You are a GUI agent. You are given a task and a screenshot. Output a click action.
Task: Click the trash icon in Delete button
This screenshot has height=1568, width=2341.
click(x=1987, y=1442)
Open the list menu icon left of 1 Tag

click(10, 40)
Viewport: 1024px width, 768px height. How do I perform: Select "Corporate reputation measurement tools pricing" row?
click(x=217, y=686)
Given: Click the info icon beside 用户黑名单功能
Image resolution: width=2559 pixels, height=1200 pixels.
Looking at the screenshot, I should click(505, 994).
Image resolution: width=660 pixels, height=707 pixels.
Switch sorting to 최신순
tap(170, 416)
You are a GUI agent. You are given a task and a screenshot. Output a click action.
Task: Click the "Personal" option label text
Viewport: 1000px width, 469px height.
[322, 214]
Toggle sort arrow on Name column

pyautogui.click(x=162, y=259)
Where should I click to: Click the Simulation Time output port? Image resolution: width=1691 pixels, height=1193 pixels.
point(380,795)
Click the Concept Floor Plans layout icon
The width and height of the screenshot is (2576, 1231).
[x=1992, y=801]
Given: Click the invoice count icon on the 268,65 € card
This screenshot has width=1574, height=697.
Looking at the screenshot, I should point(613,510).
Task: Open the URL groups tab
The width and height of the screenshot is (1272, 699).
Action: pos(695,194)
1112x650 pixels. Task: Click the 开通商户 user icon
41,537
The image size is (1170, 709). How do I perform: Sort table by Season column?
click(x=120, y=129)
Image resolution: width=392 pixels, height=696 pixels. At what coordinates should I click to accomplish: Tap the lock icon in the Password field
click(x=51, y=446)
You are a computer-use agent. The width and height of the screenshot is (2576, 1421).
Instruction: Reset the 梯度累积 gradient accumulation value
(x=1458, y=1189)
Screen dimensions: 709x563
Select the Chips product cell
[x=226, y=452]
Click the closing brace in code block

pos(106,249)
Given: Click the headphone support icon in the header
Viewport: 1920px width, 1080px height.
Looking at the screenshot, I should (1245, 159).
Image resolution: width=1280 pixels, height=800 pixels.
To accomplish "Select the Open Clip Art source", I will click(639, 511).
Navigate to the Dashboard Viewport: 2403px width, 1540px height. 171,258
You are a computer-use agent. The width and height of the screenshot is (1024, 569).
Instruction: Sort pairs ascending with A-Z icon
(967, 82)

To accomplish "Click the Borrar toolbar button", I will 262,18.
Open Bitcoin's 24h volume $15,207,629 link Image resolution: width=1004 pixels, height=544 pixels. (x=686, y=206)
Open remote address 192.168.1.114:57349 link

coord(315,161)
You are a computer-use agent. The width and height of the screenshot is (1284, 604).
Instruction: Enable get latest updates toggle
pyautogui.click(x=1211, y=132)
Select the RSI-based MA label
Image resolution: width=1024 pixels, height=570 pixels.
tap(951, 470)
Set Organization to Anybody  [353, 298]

+ + + + +

** Directive **
Convert all of the rows above into a JSON list of strings, with one string for each line and blank lines omitted.

** Task answer **
[
  "You are a GUI agent. You are given a task and a screenshot. Output a click action.",
  "Task: Click the trash icon in Delete button",
  "This screenshot has height=1568, width=2341.",
  "click(x=1987, y=1442)",
  "Open the list menu icon left of 1 Tag",
  "click(10, 40)",
  "Viewport: 1024px width, 768px height. How do I perform: Select \"Corporate reputation measurement tools pricing\" row?",
  "click(x=217, y=686)",
  "Given: Click the info icon beside 用户黑名单功能",
  "Image resolution: width=2559 pixels, height=1200 pixels.",
  "Looking at the screenshot, I should click(505, 994).",
  "Image resolution: width=660 pixels, height=707 pixels.",
  "Switch sorting to 최신순",
  "tap(170, 416)",
  "You are a GUI agent. You are given a task and a screenshot. Output a click action.",
  "Task: Click the \"Personal\" option label text",
  "Viewport: 1000px width, 469px height.",
  "[322, 214]",
  "Toggle sort arrow on Name column",
  "pyautogui.click(x=162, y=259)",
  "Where should I click to: Click the Simulation Time output port? Image resolution: width=1691 pixels, height=1193 pixels.",
  "point(380,795)",
  "Click the Concept Floor Plans layout icon",
  "The width and height of the screenshot is (2576, 1231).",
  "[x=1992, y=801]",
  "Given: Click the invoice count icon on the 268,65 € card",
  "This screenshot has width=1574, height=697.",
  "Looking at the screenshot, I should point(613,510).",
  "Task: Open the URL groups tab",
  "The width and height of the screenshot is (1272, 699).",
  "Action: pos(695,194)",
  "1112x650 pixels. Task: Click the 开通商户 user icon",
  "41,537",
  "The image size is (1170, 709). How do I perform: Sort table by Season column?",
  "click(x=120, y=129)",
  "Image resolution: width=392 pixels, height=696 pixels. At what coordinates should I click to accomplish: Tap the lock icon in the Password field",
  "click(x=51, y=446)",
  "You are a computer-use agent. The width and height of the screenshot is (2576, 1421).",
  "Instruction: Reset the 梯度累积 gradient accumulation value",
  "(x=1458, y=1189)",
  "Screen dimensions: 709x563",
  "Select the Chips product cell",
  "[x=226, y=452]",
  "Click the closing brace in code block",
  "pos(106,249)",
  "Given: Click the headphone support icon in the header",
  "Viewport: 1920px width, 1080px height.",
  "Looking at the screenshot, I should (1245, 159).",
  "Image resolution: width=1280 pixels, height=800 pixels.",
  "To accomplish \"Select the Open Clip Art source\", I will click(639, 511).",
  "Navigate to the Dashboard Viewport: 2403px width, 1540px height. 171,258",
  "You are a computer-use agent. The width and height of the screenshot is (1024, 569).",
  "Instruction: Sort pairs ascending with A-Z icon",
  "(967, 82)",
  "To accomplish \"Click the Borrar toolbar button\", I will 262,18.",
  "Open Bitcoin's 24h volume $15,207,629 link Image resolution: width=1004 pixels, height=544 pixels. (x=686, y=206)",
  "Open remote address 192.168.1.114:57349 link",
  "coord(315,161)",
  "You are a computer-use agent. The width and height of the screenshot is (1284, 604).",
  "Instruction: Enable get latest updates toggle",
  "pyautogui.click(x=1211, y=132)",
  "Select the RSI-based MA label",
  "Image resolution: width=1024 pixels, height=570 pixels.",
  "tap(951, 470)",
  "Set Organization to Anybody  [353, 298]"
]